WHAT IS REQUIRED:
Looking at the entries, how many lines hold the word "next"? State the number by itself.
Start of DATA UNDER STUDY
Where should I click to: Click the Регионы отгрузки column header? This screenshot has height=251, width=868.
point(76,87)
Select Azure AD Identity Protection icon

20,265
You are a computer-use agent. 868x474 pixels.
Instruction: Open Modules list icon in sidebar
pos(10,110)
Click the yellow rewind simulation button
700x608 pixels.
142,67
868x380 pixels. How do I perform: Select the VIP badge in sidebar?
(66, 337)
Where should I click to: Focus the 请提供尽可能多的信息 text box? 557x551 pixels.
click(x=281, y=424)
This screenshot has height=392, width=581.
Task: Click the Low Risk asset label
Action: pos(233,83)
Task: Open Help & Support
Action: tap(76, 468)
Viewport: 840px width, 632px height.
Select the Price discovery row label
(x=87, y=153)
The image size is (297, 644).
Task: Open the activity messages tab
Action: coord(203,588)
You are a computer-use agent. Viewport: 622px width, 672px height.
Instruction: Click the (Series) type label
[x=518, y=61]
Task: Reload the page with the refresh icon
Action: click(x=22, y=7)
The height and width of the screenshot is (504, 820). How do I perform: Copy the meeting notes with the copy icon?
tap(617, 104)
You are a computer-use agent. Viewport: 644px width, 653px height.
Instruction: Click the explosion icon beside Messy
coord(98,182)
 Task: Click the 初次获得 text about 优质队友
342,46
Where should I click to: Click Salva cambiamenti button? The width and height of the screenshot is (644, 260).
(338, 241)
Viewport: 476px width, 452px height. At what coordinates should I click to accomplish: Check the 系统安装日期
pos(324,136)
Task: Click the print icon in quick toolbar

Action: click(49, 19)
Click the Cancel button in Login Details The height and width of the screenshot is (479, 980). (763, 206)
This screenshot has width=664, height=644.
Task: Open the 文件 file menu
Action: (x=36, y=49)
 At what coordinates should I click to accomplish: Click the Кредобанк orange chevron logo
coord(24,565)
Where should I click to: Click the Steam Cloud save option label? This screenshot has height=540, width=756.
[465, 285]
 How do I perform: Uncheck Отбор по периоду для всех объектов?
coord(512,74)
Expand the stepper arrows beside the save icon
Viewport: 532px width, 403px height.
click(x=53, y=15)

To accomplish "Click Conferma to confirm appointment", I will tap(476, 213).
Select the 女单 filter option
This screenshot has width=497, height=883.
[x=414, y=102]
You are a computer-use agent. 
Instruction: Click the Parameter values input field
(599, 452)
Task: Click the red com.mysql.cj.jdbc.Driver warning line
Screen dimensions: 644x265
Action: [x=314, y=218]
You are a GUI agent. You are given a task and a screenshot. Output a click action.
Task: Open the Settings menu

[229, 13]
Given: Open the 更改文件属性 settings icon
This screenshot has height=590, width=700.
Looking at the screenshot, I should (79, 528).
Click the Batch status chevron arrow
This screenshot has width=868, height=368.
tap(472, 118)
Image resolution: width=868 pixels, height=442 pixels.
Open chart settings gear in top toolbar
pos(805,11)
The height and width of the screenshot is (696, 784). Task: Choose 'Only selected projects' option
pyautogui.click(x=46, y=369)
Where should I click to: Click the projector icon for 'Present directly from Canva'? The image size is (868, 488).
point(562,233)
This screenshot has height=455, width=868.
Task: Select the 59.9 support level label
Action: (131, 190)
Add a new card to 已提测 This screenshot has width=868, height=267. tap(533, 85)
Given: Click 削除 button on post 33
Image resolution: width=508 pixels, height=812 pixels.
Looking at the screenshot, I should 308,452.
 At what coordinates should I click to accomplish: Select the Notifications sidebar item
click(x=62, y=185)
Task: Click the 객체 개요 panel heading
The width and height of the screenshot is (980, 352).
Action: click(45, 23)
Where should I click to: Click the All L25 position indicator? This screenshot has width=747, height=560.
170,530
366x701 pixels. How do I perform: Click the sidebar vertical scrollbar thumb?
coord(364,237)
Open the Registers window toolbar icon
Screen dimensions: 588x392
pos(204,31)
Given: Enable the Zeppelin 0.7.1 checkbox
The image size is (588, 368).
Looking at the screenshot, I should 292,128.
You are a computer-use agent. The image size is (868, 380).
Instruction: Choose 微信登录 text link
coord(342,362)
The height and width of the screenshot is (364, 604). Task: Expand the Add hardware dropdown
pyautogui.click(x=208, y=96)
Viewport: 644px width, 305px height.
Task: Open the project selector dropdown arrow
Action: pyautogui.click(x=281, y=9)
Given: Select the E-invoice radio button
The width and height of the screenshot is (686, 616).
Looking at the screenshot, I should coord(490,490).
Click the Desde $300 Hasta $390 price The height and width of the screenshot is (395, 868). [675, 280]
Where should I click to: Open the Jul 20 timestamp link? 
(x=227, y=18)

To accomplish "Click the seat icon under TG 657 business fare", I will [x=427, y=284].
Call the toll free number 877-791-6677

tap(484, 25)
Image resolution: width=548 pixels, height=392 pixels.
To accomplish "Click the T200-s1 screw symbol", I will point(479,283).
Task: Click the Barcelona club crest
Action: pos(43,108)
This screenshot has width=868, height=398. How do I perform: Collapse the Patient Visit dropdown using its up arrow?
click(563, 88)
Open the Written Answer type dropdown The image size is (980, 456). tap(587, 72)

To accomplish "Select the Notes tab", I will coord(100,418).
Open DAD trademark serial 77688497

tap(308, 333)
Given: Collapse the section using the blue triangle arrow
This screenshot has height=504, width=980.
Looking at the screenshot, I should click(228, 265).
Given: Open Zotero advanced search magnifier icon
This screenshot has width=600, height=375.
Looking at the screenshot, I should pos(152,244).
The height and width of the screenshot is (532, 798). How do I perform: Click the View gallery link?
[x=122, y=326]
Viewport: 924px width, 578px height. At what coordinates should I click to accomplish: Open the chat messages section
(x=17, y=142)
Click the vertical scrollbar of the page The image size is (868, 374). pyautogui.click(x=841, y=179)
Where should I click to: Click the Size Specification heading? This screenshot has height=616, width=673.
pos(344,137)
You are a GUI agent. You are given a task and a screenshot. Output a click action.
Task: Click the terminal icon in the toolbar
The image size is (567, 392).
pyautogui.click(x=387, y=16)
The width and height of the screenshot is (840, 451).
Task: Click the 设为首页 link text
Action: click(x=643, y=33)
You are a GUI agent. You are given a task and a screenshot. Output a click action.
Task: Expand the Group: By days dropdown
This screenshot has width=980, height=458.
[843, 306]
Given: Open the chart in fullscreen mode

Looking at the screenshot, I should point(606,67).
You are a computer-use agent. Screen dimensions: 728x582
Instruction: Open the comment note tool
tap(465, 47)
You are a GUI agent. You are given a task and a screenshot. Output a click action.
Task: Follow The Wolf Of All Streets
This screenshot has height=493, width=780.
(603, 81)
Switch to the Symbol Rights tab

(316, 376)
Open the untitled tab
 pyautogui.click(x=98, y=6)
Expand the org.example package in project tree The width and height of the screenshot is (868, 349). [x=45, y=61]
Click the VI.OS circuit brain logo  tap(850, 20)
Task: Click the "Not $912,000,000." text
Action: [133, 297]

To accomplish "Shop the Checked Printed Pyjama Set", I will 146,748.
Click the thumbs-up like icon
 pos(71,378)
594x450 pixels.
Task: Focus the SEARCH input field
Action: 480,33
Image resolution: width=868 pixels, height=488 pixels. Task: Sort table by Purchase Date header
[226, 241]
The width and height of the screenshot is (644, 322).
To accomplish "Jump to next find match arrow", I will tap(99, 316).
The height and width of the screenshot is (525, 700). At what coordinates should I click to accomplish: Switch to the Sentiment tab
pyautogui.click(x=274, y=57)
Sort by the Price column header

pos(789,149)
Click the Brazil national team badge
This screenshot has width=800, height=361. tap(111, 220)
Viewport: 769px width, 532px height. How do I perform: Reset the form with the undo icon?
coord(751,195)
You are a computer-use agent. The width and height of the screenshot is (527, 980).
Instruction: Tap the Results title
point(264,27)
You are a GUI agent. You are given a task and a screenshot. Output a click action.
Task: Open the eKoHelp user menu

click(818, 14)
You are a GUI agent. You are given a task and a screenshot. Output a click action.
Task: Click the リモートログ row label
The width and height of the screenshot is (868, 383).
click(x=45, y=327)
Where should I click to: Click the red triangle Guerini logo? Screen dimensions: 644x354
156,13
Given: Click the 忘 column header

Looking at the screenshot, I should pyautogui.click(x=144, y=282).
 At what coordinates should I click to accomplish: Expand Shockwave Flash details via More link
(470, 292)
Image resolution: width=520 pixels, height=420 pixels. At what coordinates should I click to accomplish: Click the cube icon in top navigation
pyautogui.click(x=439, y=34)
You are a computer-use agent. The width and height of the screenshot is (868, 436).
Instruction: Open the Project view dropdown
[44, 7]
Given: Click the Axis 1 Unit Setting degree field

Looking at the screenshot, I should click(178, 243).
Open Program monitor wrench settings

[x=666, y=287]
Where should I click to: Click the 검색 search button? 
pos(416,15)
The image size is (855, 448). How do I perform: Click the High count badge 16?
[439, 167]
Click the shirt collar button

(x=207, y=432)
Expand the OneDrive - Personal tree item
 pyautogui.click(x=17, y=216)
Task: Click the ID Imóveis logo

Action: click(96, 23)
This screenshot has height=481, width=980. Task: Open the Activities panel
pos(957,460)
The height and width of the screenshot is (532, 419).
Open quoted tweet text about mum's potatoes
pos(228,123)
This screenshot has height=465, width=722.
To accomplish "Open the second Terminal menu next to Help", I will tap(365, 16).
End of DATA UNDER STUDY
SOLVED EXERCISE:
2